* Exercise directions:
Reprint every entry, character for character.

---- Given information

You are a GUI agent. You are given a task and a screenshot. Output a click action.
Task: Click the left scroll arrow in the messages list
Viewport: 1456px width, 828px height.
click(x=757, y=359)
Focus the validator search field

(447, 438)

--------

* Response area:
You are a GUI agent. You are given a task and a screenshot. Output a click action.
Task: Click the left scroll arrow in the messages list
Viewport: 1456px width, 828px height.
click(x=757, y=359)
Focus the validator search field

(447, 438)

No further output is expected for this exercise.